Climate change is an ongoing problem that affects ecosystems in many ways. People from all different backgrounds, from architects to biologists, have united to attack climate change from multiple angles. 

It’s necessary to remember that climate change isn’t always driven by greenhouse gas emissions—it can also be set in motion by other human-created environmental alterations. Deforestation in rainforests affects how carbon dioxide is recycled. However, the rainforests—and the oxygen and water they release—also affect weather patterns that stir up dust from the desert oceans away. Land miles across is fertilized due to this planetary exchange.  

The albedo of the earth is another important factor in climate change. Something with a high albedo reflects more light. To put it simply, the more light something reflects, the cooler it is. Ice has a high albedo, and the more ice the earth has, the more sunlight it reflects. This keeps the world cooler, and a cooler world has more ice. 

According to CNN, a group spearheaded by the architect Faris Rajak Kotahatuhaha proposed a way to create more ice. Floating submarines, grand in scale, would create hexagonal chunks of ice, which would heighten the earth’s albedo. However, to do so would require millions of these submarines, and this plan wouldn’t lower the sea level.

If the world continues to heat up, and water currents continue to bring warm water to the poles, these new icebergs could end up melting faster than they could be created. Still, Kotahatuhaha said that climate change requires solutions from all walks of life and all levels of feasibility. 

Other ideas to increase the earth’s albedo include spraying seawater onto the surface of floating ice, where it will freeze faster. Ice911, a non-profit from America, has developed a silicate glass dust to spread on floating ice to protect it from the sun. Considering that ecosystems are interconnected entities, it’s important to consider the effects both of these suggestions could have on surrounding wildlife. 

It is a concern of some critics that radical ideas like these may excite audiences who trust future technology at the expense of present action. According to The Economist, countries are betting on carbon-absorbing technology before it’s even been developed. 

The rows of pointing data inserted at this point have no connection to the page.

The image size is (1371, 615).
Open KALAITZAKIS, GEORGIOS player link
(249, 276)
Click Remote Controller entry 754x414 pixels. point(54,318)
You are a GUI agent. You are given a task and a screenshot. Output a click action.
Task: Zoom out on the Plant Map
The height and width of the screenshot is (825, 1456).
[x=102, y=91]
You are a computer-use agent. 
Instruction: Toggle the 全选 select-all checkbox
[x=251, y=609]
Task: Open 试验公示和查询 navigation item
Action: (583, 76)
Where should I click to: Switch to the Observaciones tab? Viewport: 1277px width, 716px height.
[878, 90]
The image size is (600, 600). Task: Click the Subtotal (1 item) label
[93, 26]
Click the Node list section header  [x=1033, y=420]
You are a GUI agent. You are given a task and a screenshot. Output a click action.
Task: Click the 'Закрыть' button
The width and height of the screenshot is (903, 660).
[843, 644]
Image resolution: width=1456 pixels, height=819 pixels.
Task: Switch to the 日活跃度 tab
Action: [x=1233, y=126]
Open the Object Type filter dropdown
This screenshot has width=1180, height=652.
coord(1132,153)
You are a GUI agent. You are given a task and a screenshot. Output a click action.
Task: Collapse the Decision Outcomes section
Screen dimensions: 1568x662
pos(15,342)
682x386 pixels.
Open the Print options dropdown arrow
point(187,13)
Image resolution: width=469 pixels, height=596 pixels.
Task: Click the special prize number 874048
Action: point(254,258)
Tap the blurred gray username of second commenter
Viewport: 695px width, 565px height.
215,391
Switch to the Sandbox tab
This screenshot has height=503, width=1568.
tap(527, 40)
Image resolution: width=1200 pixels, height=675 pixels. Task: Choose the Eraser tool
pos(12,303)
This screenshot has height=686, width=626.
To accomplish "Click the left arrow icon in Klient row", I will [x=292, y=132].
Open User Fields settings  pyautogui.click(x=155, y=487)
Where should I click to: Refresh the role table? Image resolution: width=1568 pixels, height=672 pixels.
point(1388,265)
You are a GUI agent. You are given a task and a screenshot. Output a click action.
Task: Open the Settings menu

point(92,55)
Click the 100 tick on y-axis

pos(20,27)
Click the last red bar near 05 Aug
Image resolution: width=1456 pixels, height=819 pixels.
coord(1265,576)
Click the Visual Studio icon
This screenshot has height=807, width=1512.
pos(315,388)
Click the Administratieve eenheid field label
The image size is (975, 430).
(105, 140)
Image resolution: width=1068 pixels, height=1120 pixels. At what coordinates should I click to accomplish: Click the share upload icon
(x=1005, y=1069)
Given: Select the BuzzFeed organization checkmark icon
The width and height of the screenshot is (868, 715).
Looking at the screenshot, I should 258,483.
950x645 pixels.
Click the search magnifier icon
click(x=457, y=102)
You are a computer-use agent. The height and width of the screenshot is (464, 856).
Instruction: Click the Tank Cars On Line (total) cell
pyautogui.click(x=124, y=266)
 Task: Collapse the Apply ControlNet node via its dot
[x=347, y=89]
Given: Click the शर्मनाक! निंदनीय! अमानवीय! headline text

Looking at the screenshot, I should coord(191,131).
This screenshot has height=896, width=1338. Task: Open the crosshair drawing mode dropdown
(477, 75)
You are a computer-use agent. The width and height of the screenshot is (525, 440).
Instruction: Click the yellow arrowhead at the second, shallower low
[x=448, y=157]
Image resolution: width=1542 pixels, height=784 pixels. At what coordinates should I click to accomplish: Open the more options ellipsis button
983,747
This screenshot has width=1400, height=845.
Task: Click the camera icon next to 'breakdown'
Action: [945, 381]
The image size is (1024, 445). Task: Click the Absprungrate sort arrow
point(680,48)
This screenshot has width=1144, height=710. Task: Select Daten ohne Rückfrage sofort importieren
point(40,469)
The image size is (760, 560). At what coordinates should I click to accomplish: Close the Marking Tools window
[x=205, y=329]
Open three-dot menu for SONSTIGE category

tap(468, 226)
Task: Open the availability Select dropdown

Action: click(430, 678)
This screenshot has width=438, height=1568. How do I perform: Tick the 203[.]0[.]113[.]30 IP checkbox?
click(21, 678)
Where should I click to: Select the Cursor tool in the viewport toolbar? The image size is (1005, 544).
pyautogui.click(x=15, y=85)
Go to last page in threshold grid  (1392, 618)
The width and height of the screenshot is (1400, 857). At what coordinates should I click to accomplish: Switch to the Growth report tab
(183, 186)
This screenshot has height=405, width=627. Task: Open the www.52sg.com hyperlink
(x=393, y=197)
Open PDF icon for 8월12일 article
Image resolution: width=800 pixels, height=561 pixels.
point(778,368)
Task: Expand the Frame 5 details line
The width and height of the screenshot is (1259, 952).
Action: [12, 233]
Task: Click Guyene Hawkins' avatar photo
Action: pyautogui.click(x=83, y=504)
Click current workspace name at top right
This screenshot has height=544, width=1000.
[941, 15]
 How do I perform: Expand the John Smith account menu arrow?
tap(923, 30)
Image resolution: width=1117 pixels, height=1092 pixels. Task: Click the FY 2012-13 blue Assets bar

However, Kotahatuhaha’s point still stands. Climate change can be dealt with conventionally and unconventionally. Clean energy can be expanded, farming can be made more efficient, and countries can cut down on dirty fossil fuels. It’s also necessary for new ideas to come from all sectors. 

The BIG architecture group constructed a ski slope on top of a waste-to-energy power plant in Copenhagen, highlighting how clean the emissions—producing the air at the top of the slope—really are. Neri Oxman and her group of innovators from MIT are designing structures made of organic materials—like casein, a milk product. 

These initiatives, strange as they are, give people new ways to make human life on the earth cooperative and responsible, and incentivize governments to look at things like construction differently. While these innovations may or may not be adopted, they are complex answers to the complex issue of climate change.